You signed in with another tab or window. Reload to refresh your session.You signed out in another tab or window. Reload to refresh your session.You switched accounts on another tab or window. Reload to refresh your session.Dismiss alert
As a curator
I want to be able to add accession numbers of externally hosted linked data
So that we can link directly to relevant data hosted in external repositories such as INSDC
Acceptance criteria
Given I have a BioProject accession (e.g. PRJNA144099) number that I wish to add to a GigaDB dataset
When I add the accession number with the prefix "BioProject:" to the dataset_link table e.g. "BioProject:PRJNA144099"
Then the link to the relevant URL is included in the GigaDB dataset page depending on the logged in user preference or unlogged in default:
default = https://www.ebi.ac.uk/ena/browser/view/PRJNA144099
NCBI = https://www.ncbi.nlm.nih.gov/bioproject/PRJNA144099
EBI = https://www.ebi.ac.uk/ena/browser/view/PRJNA144099
DDBJ = Do not display NCBI or EBI submitted BioProjects so this is not valid for all BioProject accessions
Additional Info
The user story for the website user perspective is #17
INSDC archives such as SRA, BioProject, BioSample and GenBank are mirrored in 3 different repositories around the world; NCBI in USA, EBI in Europe, DDBJ in Asia.
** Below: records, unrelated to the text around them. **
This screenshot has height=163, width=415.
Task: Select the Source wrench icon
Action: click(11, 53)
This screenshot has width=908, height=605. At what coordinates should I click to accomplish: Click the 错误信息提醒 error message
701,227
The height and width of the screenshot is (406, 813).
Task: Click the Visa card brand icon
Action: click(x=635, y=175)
People have their own preferences on which of these repositories they prefer to use and we currently attempt to allow the registered users to choose which they are sent to. This does cause complications in the link-prefix table! and that is why the entire method currently being used probably needs an overhaul!
NB for BioProjects there are regex to those accessions based on their origins, see list here
We will need the ability to add new link prefixes quickly and easily, hence the current admin page for link prefixes.
The current list of link prefixes needs tidying up! Frankly, it's soo bad I don't even know how it's still working!
Things to correct:
EBI/NCBI/DDBJ has been added to various entries that are not even mirrored in those 3 institutes!
at least 2 prefixes are present for ontologies (DOID MEDDRA), no idea why or if they are used for anything, I can't see any reason why they should be included here.
yahoo? they dont provide accessions?!
http ? why is that there?
an old entry for EGA with outdated URL remains, even though there is a new one also!
PXD = ProteomeXchange
ERA has changed name to ENA
PROJECT should be BioProject
We should include RRIDs
There is also a ticket #279 suggesting we add a column for regular expression value of accessions, which is a good idea
In addition, it would perhaps be useful to include a short description of each row to enable help icons on website to assist users in choosing the correct prefix (in the future).
Also we need to consider the implications of any changes made to the link prefix table on the display of datasets.
We may want to add mandatory checks in the admin interface before changes are actioned, i.e. two curators sign off on changes, or URLs are tested and confirmed or something else?!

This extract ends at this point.